Deseret Morning News, Sunday, July 17, 2005
'Wicked City Blues' to close Utah Musical Theatre season
'It's a spoof — and yet it isn't,' collaborator notes
By Ivan
M. Lincoln
Deseret Morning News
The Ogden-based Utah Musical Theatre is
closing its 2005 summer season with the world premiere of "Wicked City
Blues," a musical comedy with a 1940s setting. "It's a spoof — and yet, it isn't," said Thalheimer. "It
turns the film-noir genre on its head.
"It shifts back and forth between three worlds — a radio production
studio, inside the imaginations of radio listeners and film noir, with
flashbacks within flashbacks." It's also packed with music in the style of the 1940s, from swing to jazz,
along with news clips and faux commercial jingles. The show has had workshop productions in the past in Southern California and
New York City, including limited, work-in-progress productions at the Tiffany
Theatre in Hollywood, the Norris Theatre in Orange County and the York Theatre
in New York (where the Tony Award-winning "Avenue Q" was launched).
But Thalheimer said UMT's fully staged version "is considered to be the
official world premiere in its present permutation." Thalheimer said UMT Artistic Director Bruce Cohen first heard about
"Wicked City Blues" from his guest director, Jules Aaron, who was one
of Cohen's instructors nearly 20 years ago at Northridge State University in
California. Cohen read the script and heard a recording, and he felt it would be
a perfect fit for UMT audiences. "We think this will be a real crowd-pleaser," said Thalheimer.
"It's an original jazz musical with songs from the era in terms of style,
but they're jazzed up. "It will also have an edge to it because it is a mystery. Hopefully
there's also a lot of humor, some pathos and a romance — but most of all
people should have a good time. . . . And be able to see a work that is,
hopefully, bound for bigger things." One of Thalheimer's previous claims to fame was being one of five
composer-lyricists for a short-lived Broadway musical, "Marilyn: An
American Fable," in 1983, which featured Scott Bakula as Joe DiMaggio.
Thalheimer is now collaborating (with Christianson and Stephen Michael Schwartz)

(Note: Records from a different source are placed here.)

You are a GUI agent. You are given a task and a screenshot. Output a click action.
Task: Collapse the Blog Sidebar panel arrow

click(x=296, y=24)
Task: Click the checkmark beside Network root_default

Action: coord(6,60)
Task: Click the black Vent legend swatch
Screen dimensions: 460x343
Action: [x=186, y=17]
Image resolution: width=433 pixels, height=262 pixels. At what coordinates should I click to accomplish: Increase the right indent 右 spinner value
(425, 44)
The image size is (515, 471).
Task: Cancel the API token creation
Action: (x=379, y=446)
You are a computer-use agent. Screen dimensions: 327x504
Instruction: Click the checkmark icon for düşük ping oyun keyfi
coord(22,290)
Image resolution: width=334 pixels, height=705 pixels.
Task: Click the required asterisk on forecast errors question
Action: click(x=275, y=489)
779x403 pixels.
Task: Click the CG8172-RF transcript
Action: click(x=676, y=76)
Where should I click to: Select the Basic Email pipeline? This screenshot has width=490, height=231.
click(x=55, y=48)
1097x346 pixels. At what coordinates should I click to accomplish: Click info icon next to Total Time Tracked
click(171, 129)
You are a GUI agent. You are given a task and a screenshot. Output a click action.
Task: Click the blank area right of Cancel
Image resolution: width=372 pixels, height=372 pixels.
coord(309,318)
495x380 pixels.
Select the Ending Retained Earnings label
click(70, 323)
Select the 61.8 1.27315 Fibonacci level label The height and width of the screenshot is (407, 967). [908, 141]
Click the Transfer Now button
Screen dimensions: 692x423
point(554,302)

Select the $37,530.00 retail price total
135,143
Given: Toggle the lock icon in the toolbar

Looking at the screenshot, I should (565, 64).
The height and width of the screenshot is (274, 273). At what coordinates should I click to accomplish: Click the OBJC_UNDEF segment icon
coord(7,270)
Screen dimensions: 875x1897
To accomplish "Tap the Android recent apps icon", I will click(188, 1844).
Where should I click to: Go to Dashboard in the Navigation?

on a science-fiction musical, "It Came From Beyond," scheduled to play
in September as part of the New York Musical Theatre Festival. The cast of UMT's production includes Jill Anderson as Charlotte Blane
("a dame who's's too hot to handle") and Don Circle Jr. as Mickey
Morrison, a private detective in trouble up to his eyeballs. The "Neptune
Radio Theater" presentation also has a couple of ruthless mobsters and, of
course, a dead body. Unlike the season's previous two UMT productions, "Wicked City
Blues" will be staged in the Allred Theatre in WSU's Browning Center, not
Peery's Egyptian Theater.
What: "Wicked City Blues" Web: www.weber-edu/umt
The show's two collaborators — composer, lyricist and librettist Norman
Thalheimer of Oxnard, Calif., and author Cornell Christianson of Venice Beach,
Calif. — are both in Ogden working with the cast and guest-director Jules
Aaron to fine-tune the piece.

Composer-librettist
Norman Thalheimer, right, watches Don Circle Jr. and Jill Anderson
rehearse for Utah Musical Theatre's premiere of his film-noir send-up,
"Wicked City Blues."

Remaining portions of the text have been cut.